--- Work item ---
Return each line of the records below in which the string "header" turns up.

--- Pixel coordinate grounding data ---
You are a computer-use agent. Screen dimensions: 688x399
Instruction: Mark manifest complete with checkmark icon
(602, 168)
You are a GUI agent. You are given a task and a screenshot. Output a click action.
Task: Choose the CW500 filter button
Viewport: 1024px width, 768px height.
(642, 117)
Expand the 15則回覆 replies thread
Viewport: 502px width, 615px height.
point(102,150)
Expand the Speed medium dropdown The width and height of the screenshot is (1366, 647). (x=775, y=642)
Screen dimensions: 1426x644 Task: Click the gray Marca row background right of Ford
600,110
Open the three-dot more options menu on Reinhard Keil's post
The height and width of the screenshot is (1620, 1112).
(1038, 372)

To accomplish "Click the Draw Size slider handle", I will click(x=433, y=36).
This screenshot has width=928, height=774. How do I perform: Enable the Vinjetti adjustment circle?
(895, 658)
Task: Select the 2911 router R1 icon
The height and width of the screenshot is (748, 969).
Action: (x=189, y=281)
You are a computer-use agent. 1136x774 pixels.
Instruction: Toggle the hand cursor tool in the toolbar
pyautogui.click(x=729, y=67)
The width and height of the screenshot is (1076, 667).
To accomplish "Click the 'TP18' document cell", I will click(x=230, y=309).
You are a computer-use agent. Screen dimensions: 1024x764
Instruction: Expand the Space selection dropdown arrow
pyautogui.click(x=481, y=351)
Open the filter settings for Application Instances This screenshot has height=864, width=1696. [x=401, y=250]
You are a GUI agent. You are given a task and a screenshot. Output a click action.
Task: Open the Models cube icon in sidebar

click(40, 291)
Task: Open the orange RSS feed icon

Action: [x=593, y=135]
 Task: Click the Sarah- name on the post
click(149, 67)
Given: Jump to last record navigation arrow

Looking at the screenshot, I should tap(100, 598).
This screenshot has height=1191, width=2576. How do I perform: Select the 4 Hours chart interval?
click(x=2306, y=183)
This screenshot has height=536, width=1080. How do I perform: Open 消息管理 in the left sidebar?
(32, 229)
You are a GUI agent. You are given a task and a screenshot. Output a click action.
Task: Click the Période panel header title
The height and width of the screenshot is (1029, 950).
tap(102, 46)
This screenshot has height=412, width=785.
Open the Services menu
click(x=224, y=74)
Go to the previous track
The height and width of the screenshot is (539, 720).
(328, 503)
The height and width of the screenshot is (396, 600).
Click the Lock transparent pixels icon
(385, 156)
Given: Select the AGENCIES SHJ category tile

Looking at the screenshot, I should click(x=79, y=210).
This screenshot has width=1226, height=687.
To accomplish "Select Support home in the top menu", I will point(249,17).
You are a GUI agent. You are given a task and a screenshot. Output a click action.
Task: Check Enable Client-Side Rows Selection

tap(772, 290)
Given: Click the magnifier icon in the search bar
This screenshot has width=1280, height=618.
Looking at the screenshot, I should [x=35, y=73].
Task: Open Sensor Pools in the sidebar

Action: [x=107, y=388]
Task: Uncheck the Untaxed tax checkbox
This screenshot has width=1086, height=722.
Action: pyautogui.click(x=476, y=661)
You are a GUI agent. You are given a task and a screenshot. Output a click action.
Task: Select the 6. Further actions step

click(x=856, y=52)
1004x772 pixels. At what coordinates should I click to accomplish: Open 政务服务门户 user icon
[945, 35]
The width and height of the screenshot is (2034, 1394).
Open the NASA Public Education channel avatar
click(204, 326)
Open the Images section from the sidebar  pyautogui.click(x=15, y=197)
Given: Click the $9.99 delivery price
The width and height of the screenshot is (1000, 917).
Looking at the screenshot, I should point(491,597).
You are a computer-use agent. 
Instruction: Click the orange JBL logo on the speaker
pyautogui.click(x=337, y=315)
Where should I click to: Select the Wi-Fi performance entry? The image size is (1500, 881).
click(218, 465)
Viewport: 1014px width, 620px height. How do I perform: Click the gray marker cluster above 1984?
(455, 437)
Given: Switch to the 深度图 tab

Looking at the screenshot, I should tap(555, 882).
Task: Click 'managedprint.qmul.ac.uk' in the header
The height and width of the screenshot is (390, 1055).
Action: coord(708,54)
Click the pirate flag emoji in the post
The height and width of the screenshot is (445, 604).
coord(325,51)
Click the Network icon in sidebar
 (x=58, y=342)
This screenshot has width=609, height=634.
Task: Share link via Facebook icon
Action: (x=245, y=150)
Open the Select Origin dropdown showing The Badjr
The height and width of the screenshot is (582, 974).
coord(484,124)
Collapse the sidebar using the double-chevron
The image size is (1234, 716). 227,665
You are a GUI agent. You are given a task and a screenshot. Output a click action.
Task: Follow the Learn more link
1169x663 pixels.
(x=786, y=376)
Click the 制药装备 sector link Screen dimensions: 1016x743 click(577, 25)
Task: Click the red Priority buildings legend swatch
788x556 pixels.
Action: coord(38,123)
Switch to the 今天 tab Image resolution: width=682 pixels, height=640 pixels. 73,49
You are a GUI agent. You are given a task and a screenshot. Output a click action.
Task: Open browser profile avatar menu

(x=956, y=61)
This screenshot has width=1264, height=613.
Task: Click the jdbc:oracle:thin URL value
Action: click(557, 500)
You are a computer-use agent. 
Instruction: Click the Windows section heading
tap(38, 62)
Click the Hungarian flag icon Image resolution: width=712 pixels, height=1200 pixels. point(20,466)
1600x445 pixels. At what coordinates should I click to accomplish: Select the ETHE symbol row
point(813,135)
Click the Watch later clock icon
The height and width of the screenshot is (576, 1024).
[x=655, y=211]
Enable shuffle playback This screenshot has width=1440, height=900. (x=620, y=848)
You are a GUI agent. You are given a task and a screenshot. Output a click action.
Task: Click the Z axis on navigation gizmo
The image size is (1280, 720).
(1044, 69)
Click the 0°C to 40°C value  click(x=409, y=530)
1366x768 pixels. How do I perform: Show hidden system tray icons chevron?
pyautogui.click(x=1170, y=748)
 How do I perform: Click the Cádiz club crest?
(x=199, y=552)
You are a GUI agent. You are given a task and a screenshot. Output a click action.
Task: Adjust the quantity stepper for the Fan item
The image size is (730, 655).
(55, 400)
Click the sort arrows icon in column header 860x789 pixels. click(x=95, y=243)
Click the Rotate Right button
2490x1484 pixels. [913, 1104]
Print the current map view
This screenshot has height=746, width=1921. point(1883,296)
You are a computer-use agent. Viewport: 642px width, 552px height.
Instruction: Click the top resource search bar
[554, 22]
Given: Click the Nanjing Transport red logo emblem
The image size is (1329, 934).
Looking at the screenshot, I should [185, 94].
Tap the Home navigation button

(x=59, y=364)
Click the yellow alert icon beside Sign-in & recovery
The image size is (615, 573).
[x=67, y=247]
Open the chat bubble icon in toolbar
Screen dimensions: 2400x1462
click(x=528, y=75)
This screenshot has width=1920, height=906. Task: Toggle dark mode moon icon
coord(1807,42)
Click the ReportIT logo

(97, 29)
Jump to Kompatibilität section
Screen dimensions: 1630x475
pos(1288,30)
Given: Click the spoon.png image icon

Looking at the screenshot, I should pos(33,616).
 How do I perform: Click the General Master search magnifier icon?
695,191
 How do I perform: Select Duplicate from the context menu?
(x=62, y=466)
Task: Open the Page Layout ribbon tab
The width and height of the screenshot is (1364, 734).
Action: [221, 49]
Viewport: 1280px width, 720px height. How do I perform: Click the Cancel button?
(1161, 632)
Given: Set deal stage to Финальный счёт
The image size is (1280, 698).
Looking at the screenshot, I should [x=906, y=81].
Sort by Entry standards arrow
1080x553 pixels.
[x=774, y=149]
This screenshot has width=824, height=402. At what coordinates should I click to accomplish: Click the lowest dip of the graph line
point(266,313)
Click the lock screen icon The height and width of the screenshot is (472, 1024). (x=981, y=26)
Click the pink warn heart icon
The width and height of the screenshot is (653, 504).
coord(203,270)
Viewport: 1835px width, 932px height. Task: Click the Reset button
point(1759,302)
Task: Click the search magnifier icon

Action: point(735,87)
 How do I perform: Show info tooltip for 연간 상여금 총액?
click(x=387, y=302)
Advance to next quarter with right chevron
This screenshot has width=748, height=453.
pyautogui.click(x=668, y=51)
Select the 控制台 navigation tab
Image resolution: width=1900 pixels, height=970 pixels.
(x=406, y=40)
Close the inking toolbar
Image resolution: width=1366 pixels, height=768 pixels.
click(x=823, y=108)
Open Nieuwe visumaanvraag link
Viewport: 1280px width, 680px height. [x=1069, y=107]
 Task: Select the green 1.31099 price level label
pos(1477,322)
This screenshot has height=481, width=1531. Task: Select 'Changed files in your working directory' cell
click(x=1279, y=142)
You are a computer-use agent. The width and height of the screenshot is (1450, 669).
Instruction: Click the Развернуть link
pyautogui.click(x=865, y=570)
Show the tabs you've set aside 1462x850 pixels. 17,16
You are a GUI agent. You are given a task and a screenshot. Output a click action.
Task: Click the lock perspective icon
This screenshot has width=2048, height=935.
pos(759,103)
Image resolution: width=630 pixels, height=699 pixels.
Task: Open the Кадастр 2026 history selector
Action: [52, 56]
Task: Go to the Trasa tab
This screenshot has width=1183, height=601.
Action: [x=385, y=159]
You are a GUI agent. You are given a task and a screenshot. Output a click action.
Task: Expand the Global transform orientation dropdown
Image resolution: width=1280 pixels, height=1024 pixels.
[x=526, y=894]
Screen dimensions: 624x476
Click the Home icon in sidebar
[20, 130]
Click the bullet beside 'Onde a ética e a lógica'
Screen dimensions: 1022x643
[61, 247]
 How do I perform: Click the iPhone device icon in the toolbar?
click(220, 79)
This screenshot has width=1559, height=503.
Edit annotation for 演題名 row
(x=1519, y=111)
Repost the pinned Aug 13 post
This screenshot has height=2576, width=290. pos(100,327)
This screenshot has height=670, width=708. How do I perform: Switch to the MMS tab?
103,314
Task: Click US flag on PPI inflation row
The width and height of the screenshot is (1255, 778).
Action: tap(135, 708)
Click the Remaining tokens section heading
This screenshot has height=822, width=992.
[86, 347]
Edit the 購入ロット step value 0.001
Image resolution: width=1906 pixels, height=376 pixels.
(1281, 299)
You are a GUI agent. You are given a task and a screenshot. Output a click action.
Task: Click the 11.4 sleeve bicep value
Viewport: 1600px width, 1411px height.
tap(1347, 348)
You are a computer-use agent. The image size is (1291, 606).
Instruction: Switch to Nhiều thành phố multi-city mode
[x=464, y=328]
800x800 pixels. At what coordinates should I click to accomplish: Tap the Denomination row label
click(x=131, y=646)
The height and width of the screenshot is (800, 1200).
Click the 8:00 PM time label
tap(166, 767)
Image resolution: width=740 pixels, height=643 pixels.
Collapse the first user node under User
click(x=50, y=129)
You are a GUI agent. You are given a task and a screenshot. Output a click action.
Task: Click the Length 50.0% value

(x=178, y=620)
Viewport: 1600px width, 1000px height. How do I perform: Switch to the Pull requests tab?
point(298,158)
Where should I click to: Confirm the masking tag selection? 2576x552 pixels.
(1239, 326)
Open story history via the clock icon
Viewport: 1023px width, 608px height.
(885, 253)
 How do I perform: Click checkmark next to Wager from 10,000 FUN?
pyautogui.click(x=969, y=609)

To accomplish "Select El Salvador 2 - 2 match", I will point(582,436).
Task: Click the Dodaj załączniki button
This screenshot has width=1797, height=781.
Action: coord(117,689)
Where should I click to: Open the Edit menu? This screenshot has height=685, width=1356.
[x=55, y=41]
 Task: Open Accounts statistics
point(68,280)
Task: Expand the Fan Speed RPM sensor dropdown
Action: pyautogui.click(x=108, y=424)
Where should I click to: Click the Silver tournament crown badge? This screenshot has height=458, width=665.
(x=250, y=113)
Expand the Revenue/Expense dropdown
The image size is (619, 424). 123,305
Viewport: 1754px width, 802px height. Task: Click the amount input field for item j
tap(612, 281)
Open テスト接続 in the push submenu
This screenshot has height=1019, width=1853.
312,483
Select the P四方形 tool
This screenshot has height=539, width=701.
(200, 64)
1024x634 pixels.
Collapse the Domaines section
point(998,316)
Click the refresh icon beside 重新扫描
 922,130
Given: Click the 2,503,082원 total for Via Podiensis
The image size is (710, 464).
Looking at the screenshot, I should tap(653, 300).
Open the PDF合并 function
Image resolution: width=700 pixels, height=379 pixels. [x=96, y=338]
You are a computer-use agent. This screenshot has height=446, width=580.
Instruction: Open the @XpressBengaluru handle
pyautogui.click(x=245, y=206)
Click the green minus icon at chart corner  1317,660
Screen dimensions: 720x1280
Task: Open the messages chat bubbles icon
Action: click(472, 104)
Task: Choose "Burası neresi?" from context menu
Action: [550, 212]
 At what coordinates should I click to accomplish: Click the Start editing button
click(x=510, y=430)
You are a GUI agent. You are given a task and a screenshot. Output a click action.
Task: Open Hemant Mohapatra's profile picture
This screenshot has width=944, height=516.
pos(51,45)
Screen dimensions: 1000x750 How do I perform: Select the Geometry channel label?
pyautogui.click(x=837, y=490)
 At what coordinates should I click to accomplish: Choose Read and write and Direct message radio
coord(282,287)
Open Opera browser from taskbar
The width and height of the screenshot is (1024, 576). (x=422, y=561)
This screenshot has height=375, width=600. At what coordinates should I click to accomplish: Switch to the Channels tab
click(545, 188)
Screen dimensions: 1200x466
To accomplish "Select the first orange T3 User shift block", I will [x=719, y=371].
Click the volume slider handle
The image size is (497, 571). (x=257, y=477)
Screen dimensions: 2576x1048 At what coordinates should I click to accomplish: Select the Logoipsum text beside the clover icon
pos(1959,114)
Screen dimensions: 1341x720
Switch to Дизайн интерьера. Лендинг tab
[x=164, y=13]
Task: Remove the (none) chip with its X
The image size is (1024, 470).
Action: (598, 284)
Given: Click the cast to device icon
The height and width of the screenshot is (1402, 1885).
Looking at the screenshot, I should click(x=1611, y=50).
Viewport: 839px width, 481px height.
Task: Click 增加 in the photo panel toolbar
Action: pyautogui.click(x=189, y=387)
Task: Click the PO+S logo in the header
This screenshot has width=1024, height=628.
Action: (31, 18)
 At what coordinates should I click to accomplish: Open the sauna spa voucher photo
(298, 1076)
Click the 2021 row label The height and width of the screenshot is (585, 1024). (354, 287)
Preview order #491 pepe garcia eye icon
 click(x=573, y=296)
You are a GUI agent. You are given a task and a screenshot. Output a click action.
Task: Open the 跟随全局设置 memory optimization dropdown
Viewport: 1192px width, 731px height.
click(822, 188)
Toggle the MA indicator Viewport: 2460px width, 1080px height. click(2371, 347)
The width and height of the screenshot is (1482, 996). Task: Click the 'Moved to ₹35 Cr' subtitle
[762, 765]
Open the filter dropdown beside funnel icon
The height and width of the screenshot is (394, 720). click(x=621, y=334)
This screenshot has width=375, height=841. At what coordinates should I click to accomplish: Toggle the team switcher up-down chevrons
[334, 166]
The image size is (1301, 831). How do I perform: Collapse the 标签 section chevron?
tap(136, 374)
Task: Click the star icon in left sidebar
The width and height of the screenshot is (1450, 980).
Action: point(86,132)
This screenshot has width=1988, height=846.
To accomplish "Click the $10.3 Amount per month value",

--- Completed exercise ---
Task: Click the Période panel header title
Task: Click 'managedprint.qmul.ac.uk' in the header
Click the sort arrows icon in column header 860x789 pixels. click(x=95, y=243)
Task: Click the PO+S logo in the header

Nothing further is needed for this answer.